I do not stack against the glass for maintenance reasons. Where the rock touches the glass it becomes a cleaning problem.

Some fish don't need rocks at all. Fish like mbuna appreciate lots of rocks.


----------



## Number6 (Mar 13, 2003)

I've had multiple tanks that were 21" tall and had rocks right up to the 20" mark... cichlids used all the way to the top... ok, maybe not the last 2 inches, but everything else!

IME, it depends entirely on how the rock work was done and whether the back of the tank is painted/covered or not. If the fish can't see through the back and the rock work is done in tiers, they will go all the way up. It was very common for the distribution to be age based. oldest was on the bottom, then juvies were up high.


----------



## suds1421 (Jan 4, 2011)

So if you have rocks almost to the front of the tank is that a bad thing? Does it cut down on swimming room? I was hoping to have rocks on only 1/2 of the substrate but I am planning on Mbuna and want them as happy as possible.


----------



## PsYcHoTiC_MaDmAn (Dec 26, 2005)

right up to the top doesn't mean all the tank.

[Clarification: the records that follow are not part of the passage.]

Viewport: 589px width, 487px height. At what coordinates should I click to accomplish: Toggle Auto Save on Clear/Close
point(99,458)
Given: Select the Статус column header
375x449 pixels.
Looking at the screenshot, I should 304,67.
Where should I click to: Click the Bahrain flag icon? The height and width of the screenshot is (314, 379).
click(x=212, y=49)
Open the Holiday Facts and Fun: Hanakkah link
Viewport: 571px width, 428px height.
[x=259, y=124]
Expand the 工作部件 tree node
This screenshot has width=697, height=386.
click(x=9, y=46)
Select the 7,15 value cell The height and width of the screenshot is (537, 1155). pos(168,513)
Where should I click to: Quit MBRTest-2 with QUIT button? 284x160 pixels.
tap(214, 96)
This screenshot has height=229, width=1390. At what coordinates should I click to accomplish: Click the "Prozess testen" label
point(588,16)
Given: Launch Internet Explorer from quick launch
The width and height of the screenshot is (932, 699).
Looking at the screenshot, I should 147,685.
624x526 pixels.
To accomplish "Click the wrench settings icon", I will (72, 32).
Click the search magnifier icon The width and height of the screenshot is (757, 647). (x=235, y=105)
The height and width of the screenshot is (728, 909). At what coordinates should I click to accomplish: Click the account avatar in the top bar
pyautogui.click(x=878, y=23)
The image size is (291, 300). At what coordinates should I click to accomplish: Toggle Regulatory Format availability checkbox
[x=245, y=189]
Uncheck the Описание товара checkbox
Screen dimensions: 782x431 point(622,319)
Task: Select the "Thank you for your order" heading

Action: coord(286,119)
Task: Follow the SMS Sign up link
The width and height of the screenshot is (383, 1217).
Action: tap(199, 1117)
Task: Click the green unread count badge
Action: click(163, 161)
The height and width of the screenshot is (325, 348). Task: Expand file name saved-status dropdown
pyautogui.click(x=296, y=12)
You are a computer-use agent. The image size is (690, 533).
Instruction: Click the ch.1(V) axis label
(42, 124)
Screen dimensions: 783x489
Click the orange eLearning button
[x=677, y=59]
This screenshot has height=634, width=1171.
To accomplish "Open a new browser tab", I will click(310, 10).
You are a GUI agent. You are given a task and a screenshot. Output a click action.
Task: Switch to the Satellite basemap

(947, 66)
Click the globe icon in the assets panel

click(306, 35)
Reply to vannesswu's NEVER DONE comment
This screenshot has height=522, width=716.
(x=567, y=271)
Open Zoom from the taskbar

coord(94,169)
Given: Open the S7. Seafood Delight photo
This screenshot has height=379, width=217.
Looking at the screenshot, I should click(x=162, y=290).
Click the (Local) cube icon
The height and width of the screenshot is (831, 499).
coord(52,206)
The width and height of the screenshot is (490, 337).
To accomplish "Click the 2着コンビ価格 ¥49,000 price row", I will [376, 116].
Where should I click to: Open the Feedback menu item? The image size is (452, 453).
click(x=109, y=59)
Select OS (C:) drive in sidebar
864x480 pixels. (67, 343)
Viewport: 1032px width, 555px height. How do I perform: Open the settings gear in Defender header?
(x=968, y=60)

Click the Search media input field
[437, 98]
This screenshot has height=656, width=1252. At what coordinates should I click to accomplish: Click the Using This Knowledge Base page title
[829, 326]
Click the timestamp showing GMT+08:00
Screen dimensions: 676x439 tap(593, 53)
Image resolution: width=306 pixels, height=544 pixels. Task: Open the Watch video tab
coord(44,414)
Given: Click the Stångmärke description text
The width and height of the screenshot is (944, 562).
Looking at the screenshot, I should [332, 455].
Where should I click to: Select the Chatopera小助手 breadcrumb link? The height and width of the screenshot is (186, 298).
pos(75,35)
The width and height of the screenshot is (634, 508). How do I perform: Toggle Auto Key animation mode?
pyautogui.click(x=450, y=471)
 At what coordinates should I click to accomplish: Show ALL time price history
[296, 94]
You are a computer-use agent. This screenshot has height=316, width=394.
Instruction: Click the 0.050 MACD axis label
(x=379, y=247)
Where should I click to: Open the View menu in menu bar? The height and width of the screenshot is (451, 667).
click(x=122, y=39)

just to shamelessly post a photo of one of my tanks









the 2 peaks are within an inch of the surface. and the fish will swim over the surface (at feeding time)

please note there is free space both in the centre, but also in front of the piles. essentially their build in L shapes.

this gives bit of dimensions to it









note the large stone protruding in the center of the right hand pile doesn't support anything, and could easily be removed if I wanted to

I have 2 pieces of eggcrate there, 2by2 squares, one under each pile. though it makes cleaning the sand harder, might be worth trimming it to the intended piles rather than a complete shete


----------



## zimmy (Aug 13, 2010)

That's a really beautiful tank!

Is it difficult to move the rocks around to clean?


----------



## PsYcHoTiC_MaDmAn (Dec 26, 2005)

I deliberately left a gap around the edges of the pile to allow me to clean the edges, the main pile doesn't get moved, but the numerous non structural stones on the base are very easy to move

I use the return water (I pump it in, no point lifting buckets) to hose the area around the rocks to blow detritus out


----------



## ridley25 (Jan 5, 2008)

My tank is not nearly as nice, but my rocks are stacked nearly to the top by using fairly large rocks on the bottom - they are very rough limestone so the grip each other nicely. I've heard some caution against rough edges for fear of cichlids injuring themselves, but in my four years in the hobby I've yet to see a mbuna chase end with either fish bumping into a rock - even in a panic they seem to know where they're going!
Some of mine are leaning on the back glass so I pull the top few out from time to time so the algae build up doesn't get too bad.

kevin


----------



## DJRansome (Oct 29, 2005)

The fish like to have the substrate divided up into sections. So it's OK of the rock piles come close to the glass between the territories as long as there are a bunch of patches for the fish along the front, sides and/or back. I build my rock piles like pyramids with the corners near the glass and overlapping each other. Leaves nice triangles of substrate for the fish to own.


----------



## master chi (Jan 3, 2010)

DJRansome said:


> The fish like to have the substrate divided up into sections. So it's OK of the rock piles come close to the glass between the territories as long as there are a bunch of patches for the fish along the front, sides and/or back. I build my rock piles like pyramids with the corners near the glass and overlapping each other. Leaves nice triangles of substrate for the fish to own.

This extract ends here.